Dindar, doktor, hanım.
Bir zamanlar milletimizin en çok özlemini çektiği ve ihtiyaç duyduğu değerler bunlar. Birinci öncelik tabii ki dindarlık. “Allah’ın ve Hz. Peygamber’in emir ve yasakları konusunda itina ve hassasiyet sahibi olan, gücünün yettiği kadar emirlere uymaya çalışan kişi” anlamında “dindar”lık neden bu kadar önemli ve öne çıkarılmış? Çünkü Ayşe Hümeyra Hanım’ın yetiştiği, tahsil gördüğü dönem; bu değerlerin örselendiği, yasaklandığı, dine temayülü olan kişilerin küçümsendiği, dışlandığı hatta cezalandırıldığı bir dönemdir. Hümeyra Hanım’ın 1938-41 yıllarında lise, 1943-49 yıllarında Tıp tahsili yaptığı göz önünde bulundurulursa ne demek istediğimi anlarsınız. (Hatıralardan öğrendim ki Hümeyra Hanım, lise yıllarında iftihar listesine girmiş ve dönemin Maarif Vekaleti o yıl İftiharlar Kitabı’nda ona da yer vermiş. Şimdi nerededir bilmiyorum dediği fotoğrafı, İftiharlar Kitabı’nda aradım ve Hümeyra Hanım’ın fotoğrafını buldum. Bu fotoğrafı makale vesilesiyle ilk defa burada neşrediyoruz.)
“Kıtlık zamanında verilen lokma unutulmaz” atasözü tam bu dönem için söylenmiş gibi. Aslî ihtiyaçlarını bile karşılayamayan insanları teselli edecek, geleceğe umutla bakmayı kolaylaştıracak tek teselli kaynağı İslâm dini. Onun da önünde engeller var. Böyle sıkıştırılmış bir dönemde millet ne yapar? Ne yapabilir?
Zor zamanların doktoru
Karnını doyurmak için kuru ekmeğini tuza banar, çıplak kalmamak için kırk yama yapar, bütün cezaları göze alır ibadetini gizli gizli yapar, çocuklarına dinini ağızdan/kulaktan öğretir.

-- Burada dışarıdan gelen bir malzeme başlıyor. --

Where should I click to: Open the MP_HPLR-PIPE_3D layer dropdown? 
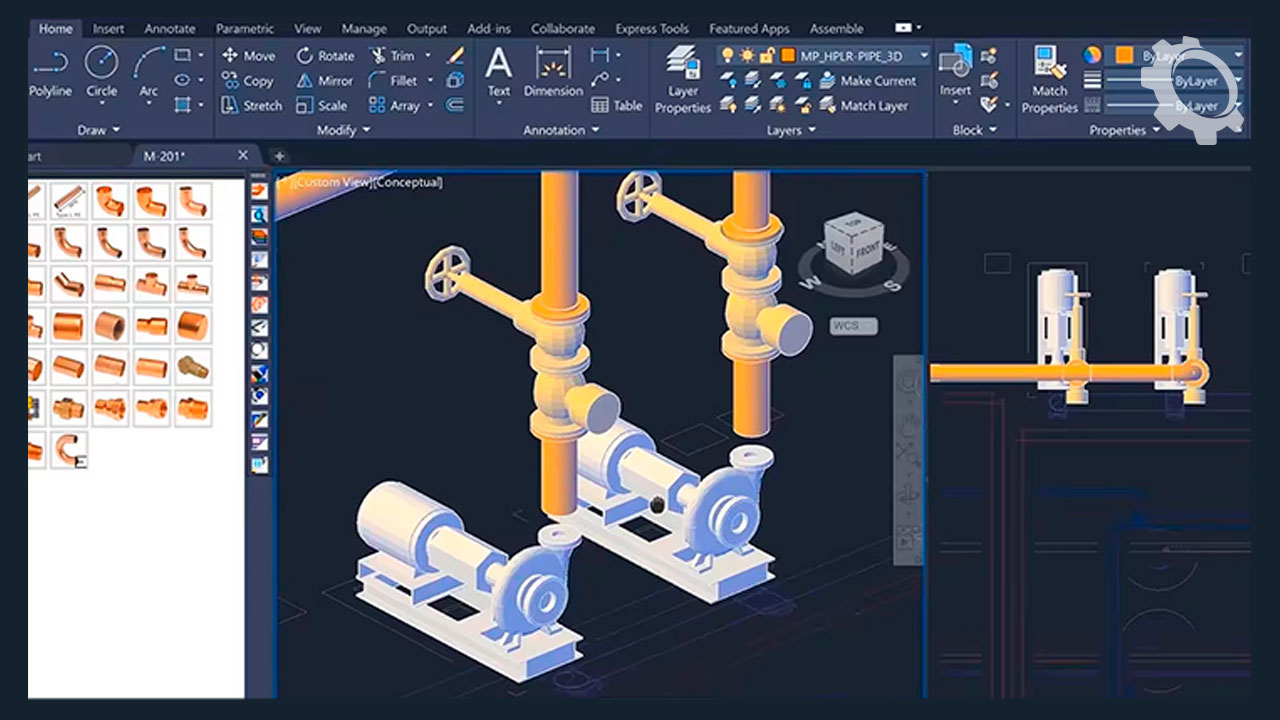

Ayşe Hümeyra Ökten’in çocukluk yılları işte böyle bir zaman diliminde geçer. Bir farkla: Babası (merhum) Celaleddin Ökten öğretmendir, kısmî olarak ekonomik bir rahatlık içindedir. Öyleyse bu nimetin şükrünü eda etmek lazımdır. O da babasından, annesinden dinini öğrenir, tahsilini, döneme göre çok zor bir mesleği öğrenmek için seçer ki o da tababettir. Döneme bakıldığında imanlı bir hanımın doktor olmasının kıymeti iki kat artmıştır. Çünkü İstanbul başta olmak üzere Anadolu insanı, annesi, karısı, kızı, kız kardeşi hasta olduğunda öncelikle kadın doktoru tercih eder. Bu husus fıtri bir yönelimdir ve zaten utangaç, haya sahibi olan Anadolu kadını için hayatî bir sorundur. Bunun üzerine doktorun o kıtlık yıllarında, tok gözlülük gösterip bir de muayene parası almamasını veya çok az ile yetinmesini eklerseniz; nûrun alâ nûr olur.
Kadın doktorun dinî hassasiyet sahibi oluşu da bunun üzerine eklenince -ki o dönemde çok az kişide bulunan bir haslettir- nimetin büyüklüğünün, böyle bir lütfun varlığına sevincin, hamdin sınırı olmaz.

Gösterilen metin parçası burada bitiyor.